Studies of detonation transition in a gradual area expansion for multi-cycle PDE applications

Abstract

Experimental studies using ethylene/nitrogen/oxygen mixtures were conducted of the transition of a detonation from a pre-detonator to a tube of larger cross sectional area in which a significant area change occurs. The purpose of the work was to further understanding of the processes that allow establishing a detonation in the thrust tube of a hydrocarbon-fueled pulse detonation engine, using a pre-detonator operating only with air under dynamic fill conditions. Two sets of experiments were performed to explore specifically the use of overdriven detonation waves to initiate a thrust tube detonation using compact pre-detonators. Two important results were clear from these studies.
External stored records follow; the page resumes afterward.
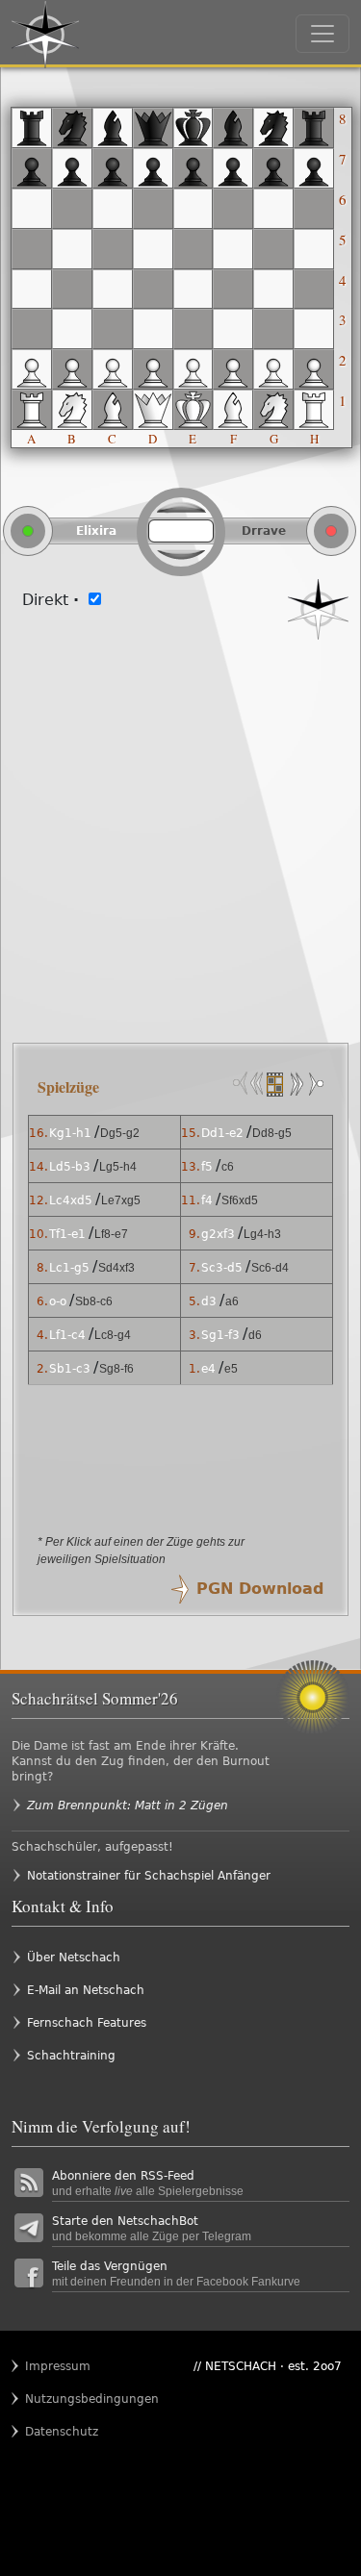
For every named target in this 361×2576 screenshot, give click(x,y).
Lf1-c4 (67, 1335)
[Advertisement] (180, 829)
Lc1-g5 (69, 1268)
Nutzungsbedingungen (62, 2399)
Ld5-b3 (69, 1167)
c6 (227, 1167)
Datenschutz (61, 2431)
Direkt (50, 600)
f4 (207, 1200)
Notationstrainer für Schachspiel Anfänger (149, 1875)
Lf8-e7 (111, 1234)
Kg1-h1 (70, 1133)
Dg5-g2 (120, 1133)
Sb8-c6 (94, 1301)
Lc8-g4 (112, 1335)
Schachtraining (71, 2055)
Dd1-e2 (222, 1133)
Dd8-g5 (272, 1133)
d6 (255, 1335)
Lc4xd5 (70, 1200)
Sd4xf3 (116, 1268)
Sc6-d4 (270, 1268)
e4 (208, 1369)
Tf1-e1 (67, 1234)
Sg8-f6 (116, 1369)
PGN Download (259, 1588)
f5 (207, 1167)
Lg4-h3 (262, 1234)
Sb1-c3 (69, 1369)
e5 (231, 1369)
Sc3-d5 (222, 1268)
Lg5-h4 (118, 1167)
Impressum (57, 2366)
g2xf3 (218, 1234)
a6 (232, 1301)
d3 (209, 1301)
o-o (57, 1301)
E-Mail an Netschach (85, 1990)
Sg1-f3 (220, 1335)
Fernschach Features (86, 2023)
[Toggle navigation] (322, 33)
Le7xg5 (121, 1200)
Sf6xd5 (239, 1200)
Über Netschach (73, 1957)
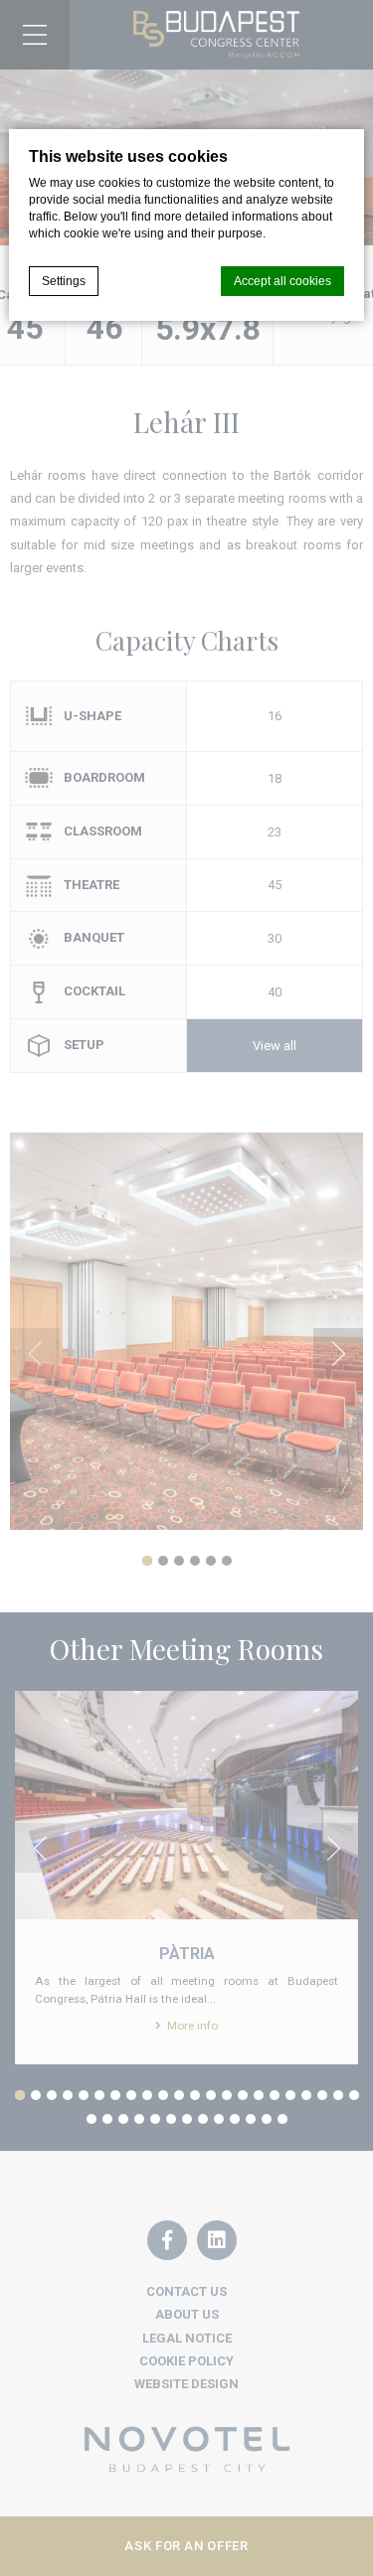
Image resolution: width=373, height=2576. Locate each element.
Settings (64, 281)
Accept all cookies (282, 281)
The region containing obstacles in the pre-detonator must only be long enough to accelerate the deflagration wave up to the Chapman–Jouguet deflagration velocity and should terminate at this point. In addition, the distance between the last obstacle and the entrance of the transition section should be chosen so that an overdriven detonation wave enters the transition section. Although some intermittency in successful detonation transitioning was noticed for the shortest pre-detonator studied, the results clearly show that efficiently generating an overdriven detonation wave in the pre-detonator is a key parameter for obtaining a thrust tube detonation transition.